» **To do**
Make an exact copy of the lines from the one containing "Select the 90-100 recommended height cell" to the end of the records below, and leave out everything else.

□ □ □ □ □

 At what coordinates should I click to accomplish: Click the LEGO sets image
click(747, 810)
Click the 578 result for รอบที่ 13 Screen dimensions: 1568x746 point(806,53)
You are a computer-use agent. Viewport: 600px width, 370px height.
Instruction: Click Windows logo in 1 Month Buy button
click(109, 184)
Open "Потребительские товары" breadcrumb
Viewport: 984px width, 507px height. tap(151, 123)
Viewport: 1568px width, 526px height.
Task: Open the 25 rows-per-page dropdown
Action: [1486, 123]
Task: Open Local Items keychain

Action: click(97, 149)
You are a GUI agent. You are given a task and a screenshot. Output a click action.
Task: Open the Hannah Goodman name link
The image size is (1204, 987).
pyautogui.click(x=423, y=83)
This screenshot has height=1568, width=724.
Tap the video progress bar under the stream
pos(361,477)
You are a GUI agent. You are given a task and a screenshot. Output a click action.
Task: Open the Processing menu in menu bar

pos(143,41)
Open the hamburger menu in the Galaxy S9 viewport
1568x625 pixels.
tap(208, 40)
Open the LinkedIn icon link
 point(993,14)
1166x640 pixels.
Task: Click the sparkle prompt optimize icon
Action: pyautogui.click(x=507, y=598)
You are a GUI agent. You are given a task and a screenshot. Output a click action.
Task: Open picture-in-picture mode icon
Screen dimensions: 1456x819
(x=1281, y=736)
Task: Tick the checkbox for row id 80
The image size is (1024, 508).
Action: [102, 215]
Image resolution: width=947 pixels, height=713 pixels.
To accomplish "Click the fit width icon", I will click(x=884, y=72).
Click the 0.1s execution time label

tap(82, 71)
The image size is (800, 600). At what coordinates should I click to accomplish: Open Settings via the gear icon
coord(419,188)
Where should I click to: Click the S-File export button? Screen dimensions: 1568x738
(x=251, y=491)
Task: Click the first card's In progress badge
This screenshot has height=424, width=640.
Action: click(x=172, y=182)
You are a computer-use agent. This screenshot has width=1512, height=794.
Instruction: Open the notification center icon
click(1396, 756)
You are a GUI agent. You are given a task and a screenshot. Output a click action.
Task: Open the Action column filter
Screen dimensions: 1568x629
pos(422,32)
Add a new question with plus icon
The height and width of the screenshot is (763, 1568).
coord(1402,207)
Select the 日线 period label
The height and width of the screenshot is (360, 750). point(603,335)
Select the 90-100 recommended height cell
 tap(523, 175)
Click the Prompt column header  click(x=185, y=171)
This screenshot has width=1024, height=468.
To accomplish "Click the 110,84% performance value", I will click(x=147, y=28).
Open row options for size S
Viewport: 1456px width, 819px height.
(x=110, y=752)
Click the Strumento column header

□ □ □ □ □

» **Exercise response**
Select the 90-100 recommended height cell
 tap(523, 175)
Click the Prompt column header  click(x=185, y=171)
This screenshot has width=1024, height=468.
To accomplish "Click the 110,84% performance value", I will click(x=147, y=28).
Open row options for size S
Viewport: 1456px width, 819px height.
(x=110, y=752)
Click the Strumento column header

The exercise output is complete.